* [Exercise instructions]: Lines before the one containing "Sort by the Type column header" in the records below are to be left out; that line and all after it, through the end, are to be retyped exactly.

Stored data:
----------------

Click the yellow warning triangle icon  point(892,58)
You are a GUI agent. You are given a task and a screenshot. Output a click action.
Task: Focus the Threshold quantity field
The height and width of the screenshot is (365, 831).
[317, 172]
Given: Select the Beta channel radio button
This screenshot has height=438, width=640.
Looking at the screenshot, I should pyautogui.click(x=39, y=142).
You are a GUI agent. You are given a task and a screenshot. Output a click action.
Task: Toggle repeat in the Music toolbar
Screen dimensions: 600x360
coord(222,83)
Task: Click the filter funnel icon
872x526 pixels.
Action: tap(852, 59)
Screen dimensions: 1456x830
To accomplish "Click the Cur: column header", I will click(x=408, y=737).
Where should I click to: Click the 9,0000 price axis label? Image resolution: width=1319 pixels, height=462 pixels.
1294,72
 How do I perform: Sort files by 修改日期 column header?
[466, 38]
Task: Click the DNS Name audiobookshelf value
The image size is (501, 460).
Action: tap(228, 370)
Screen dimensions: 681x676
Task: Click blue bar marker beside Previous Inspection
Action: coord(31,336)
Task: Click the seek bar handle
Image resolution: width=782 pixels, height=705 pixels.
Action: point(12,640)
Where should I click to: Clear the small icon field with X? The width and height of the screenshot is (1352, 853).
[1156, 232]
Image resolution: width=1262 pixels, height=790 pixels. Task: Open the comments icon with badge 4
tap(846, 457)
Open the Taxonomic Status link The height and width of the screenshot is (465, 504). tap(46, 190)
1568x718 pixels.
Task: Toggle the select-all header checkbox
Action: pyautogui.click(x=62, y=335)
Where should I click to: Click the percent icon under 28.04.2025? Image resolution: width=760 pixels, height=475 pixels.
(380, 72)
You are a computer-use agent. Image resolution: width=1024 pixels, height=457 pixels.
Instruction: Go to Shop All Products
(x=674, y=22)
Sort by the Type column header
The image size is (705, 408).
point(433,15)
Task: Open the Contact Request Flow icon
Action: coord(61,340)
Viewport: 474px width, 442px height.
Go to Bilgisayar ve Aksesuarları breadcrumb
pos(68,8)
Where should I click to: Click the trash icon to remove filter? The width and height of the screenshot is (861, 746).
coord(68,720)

----------------

* [Solution to this exercise]:
Sort by the Type column header
The image size is (705, 408).
point(433,15)
Task: Open the Contact Request Flow icon
Action: coord(61,340)
Viewport: 474px width, 442px height.
Go to Bilgisayar ve Aksesuarları breadcrumb
pos(68,8)
Where should I click to: Click the trash icon to remove filter? The width and height of the screenshot is (861, 746).
coord(68,720)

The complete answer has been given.